B. Sekolah Bertaraf Internasional (SBI) dalam Tataran Konseptual
1. Latar belakang Sekolah Bertaraf Internasional (SBI)
Adapun latar belakang dari kebijakan tentang Sekolah Bertaraf Internasional (SBI) adalah:
a. Pada tahun 90-an, banyak sekolah-sekolah yang didirikan oleh suatu yayasan dengan menggunakan identitas internasional tetapi tidak jelas kualitas dan standarnya;
b. Banyak orang tua yang mampu secara ekonomi memilih menyekolahkan anaknya ke Luar Negeri;
c. Belum ada payung hukum yang mengatur penyelenggaraan sekolah internasional;
d. Perlunya membangun sekolah berkualitas sebagai pusat unggulan (center of excellence) pendidikan;
e. Atas fenomena di atas, Pemerintah mulai mengatur dan merintis sekolah bertaraf internasional;
f. Sebagai bangsa yang besar, Indonesia perlu pengakuan secara internasional terhadap kualitas proses, dan hasil pendidikannya.
2. Landasan Sekolah Bertaraf Internasional (SBI)
Sebagai sebuah kebijakan yang ditetapkan oleh pemerintah pusat, seharusnya Sekolah Bertaraf Internasional (SBI) memiliki landasan hukum yang jelas dan diatur dalam konstitusi Negara. Adapun landasan konstitusional dari Sekolah Bertaraf Internasional (SBI) adalah:
a. UU Sisdiknas Pasal 50 Ayat 3
“Pemerintah dan/atau pemerintah daerah menyelenggarakan sekurang-kurangnya satu satuan pendidikan pada semua jenjang pendidikan untuk dikembangkan menjadi satuan pendidikan yang bertaraf internasional”.
b. PP No.19/2005 (Standar Nasional Pendidikan).
c. PP No. 17/2010 (Pengelolaan dan Penyelenggaraan Pendidikan).
d. Permendiknas No. 63/2009 (Sistem Penjaminan Mutu Pendidikan).
e. Permendiknas No. 78/2009 (Penyelenggaraan SBI pada Jenjang Pendidikan Dasar dan Menengah).
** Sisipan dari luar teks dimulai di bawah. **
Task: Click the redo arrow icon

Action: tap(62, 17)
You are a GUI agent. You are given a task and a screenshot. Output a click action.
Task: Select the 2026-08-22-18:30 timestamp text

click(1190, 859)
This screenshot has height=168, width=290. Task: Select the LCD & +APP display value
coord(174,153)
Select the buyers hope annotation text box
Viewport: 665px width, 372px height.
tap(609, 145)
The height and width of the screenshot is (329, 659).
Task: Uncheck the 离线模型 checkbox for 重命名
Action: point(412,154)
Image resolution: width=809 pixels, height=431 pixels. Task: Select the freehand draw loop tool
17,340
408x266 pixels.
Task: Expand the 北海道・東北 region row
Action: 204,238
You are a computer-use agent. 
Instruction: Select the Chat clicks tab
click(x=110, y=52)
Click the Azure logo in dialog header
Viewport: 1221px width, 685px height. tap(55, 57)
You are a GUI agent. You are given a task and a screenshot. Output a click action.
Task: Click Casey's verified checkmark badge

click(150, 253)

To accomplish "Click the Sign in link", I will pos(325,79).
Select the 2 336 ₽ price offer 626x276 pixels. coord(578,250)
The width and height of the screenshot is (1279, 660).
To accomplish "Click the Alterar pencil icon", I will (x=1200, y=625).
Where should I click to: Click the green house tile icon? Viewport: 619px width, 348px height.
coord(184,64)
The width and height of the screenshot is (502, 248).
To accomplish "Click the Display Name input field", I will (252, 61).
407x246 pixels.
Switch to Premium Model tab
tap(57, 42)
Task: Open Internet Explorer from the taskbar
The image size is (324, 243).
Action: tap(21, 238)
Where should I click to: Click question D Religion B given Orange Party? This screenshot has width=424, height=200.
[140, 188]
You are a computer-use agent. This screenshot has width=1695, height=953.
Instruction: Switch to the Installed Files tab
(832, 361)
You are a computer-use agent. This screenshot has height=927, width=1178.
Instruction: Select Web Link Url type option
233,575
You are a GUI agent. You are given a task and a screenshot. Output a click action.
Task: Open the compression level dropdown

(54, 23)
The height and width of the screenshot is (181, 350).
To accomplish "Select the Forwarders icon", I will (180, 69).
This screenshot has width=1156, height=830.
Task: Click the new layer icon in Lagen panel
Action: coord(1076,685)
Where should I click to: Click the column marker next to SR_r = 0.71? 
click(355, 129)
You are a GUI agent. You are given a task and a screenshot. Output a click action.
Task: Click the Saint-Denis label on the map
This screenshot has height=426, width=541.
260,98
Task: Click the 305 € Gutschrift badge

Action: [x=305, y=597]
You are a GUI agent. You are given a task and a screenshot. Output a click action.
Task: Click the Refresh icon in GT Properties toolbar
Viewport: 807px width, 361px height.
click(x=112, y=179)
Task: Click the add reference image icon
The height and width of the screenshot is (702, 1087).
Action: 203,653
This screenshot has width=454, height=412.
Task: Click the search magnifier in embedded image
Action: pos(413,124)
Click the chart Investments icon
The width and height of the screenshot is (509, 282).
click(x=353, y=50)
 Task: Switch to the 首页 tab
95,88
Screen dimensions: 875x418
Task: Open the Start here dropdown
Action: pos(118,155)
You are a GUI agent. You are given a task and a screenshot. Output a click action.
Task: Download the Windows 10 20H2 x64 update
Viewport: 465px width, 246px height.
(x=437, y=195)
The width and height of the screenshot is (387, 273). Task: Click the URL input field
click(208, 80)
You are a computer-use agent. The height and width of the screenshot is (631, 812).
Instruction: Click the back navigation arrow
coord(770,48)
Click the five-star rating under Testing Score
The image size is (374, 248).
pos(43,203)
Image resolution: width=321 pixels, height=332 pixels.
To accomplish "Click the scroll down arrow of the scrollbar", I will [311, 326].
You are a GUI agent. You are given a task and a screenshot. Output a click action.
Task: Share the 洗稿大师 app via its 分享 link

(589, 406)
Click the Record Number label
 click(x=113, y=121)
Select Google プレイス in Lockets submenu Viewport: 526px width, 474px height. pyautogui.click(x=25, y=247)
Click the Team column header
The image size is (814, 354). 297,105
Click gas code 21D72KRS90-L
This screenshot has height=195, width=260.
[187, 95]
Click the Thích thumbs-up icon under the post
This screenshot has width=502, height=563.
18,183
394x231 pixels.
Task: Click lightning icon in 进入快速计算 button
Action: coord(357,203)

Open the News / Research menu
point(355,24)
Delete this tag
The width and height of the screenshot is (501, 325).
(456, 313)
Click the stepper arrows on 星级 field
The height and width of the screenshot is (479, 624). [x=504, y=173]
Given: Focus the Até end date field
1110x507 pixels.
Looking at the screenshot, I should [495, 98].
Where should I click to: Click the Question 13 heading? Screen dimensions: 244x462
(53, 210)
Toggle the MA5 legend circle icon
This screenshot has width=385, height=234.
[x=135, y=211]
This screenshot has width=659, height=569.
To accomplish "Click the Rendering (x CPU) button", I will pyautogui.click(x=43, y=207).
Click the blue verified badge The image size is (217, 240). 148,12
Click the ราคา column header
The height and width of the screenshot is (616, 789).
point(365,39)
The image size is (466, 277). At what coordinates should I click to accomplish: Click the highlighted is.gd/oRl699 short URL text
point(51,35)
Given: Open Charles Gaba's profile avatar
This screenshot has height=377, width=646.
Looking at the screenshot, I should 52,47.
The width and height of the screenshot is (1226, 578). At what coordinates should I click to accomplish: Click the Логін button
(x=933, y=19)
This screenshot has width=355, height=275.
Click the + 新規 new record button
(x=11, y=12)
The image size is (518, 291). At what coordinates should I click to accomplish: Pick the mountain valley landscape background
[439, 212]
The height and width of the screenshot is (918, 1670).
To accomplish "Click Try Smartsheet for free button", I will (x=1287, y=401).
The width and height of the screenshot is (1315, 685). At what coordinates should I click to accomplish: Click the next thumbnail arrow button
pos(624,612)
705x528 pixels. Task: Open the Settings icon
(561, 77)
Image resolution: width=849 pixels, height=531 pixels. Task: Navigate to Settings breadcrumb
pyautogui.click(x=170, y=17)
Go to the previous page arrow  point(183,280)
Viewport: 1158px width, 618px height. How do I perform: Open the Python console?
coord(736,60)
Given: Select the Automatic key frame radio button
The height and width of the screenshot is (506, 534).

Adapun penyelenggaraan dari SBI ini didasarkan pada landasan filosofi eksistensialisme dan esensialisme (fungsionalisme). Filosofi eksistensialisme berkeyakinan bahwa pendidikan harus menyuburkan dan mengembangkan eksistensi peserta didik seoptimal mungkin melalui fasilitas yang dilaksanakan melalui proses pendidikan yang bermartabat, pro-perubahan, kreatif, inovatif, eksperimentif, menumbuhkan dan mengembangkan bakat, minat, dan kemampuan peserta didik. Filosofi eksistensialisme berpandangan bahwa dalam proses belajar mengajar, peserta didik harus diberi perlakuan secara maksimal untuk mengaktualkan, mengeksiskan, menyalurkan semua potensinya, baik potensi (kompetensi) intelektual (IQ), emosional (EQ), dan Spiritual (SQ). Filosofi esensialisme menekankan bahwa pendidikan harus berfungsi dan relevan dengan kebutuhan. Terkait dengan tuntutan globalisasi, pendidikan harus menyiapkan sumber daya manusia Indonesia yang mampu bersaing secara internasional.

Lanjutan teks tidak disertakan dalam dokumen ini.